South County screamo quartet Verbana Darvell recently finished their latest EP, Brought Out the Waiting, produced by studio whiz Mike Poorman at Strangeways Recording in Providence. Verbana Darvell will bring the heat beginning in February, including an all-ages benefit gig with friends Penrose and the Coming Weak at South Kingston High School and an opening slot for Pick Up the Pattern at Club Hell. Check myspace.com/verbanadarvell for details.
The Westerly/Charlestown foursome garnered some nice press for their 2005 debut EP Run Automatic Orange, making the 24-hour trek (in a packed minivan) to Alabama for the chance to record with Hot Rod Circuit frontman Andy Jackson. Songs such as "Slice the Fancy" and "High Gusts at Suttle Movements" offered kinetic moments, with lead singer Blaine Wilkinson's trademark throat-thrashing vocals accompanied by Kevin Goguen's guitar riffs and the visceral rhythm section of drummer Brad Cottman and bassist Josh Taber. This led to an appearance on the 2006 Warped Tour stop in Fitchburg, and in January '08, indie authority Alternative Press featured them in their "Unsigned Bands of the Month" section after Cottman sent in the track "Helen Keller's Lost Map."
"They liked it and said it had a raw, early '90s rock vibe and emailed us back telling us they were putting us in, which was pretty rad," Cottman recalled.
Brought Out the Waiting tracks include the booming "Mask Her," "Dig Deep Japan," and "Elephant," and the boys are toying with the idea of adding a brand new song. A video for "Mask Her" is also in the works with local photographer Adam Guindon. The new stuff teeters on post-hardcore madness infused with melodic moments; the opening minute of "Mask Her" cuts through about four different subsections of alt-metal, and when the brakes are applied, the result recalls classic Deftones.
"I guess you could call it simple and distinct with a powerful sound," declared bassist Josh Taber, Wilkinson referred to their sound as "stimulating and odd," while Goguen called it "a heavy, strange indie feel.
+---+
• Problem: In the band profile, who produced the EP Brought Out the Waiting? The lines below come from a different source than the band profile.

• Data provided:
+---+
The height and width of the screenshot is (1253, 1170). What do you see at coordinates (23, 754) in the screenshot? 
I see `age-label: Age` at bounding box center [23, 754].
+---+
• Answer section: Mike Poorman produced it, at Strangeways Recording in Providence.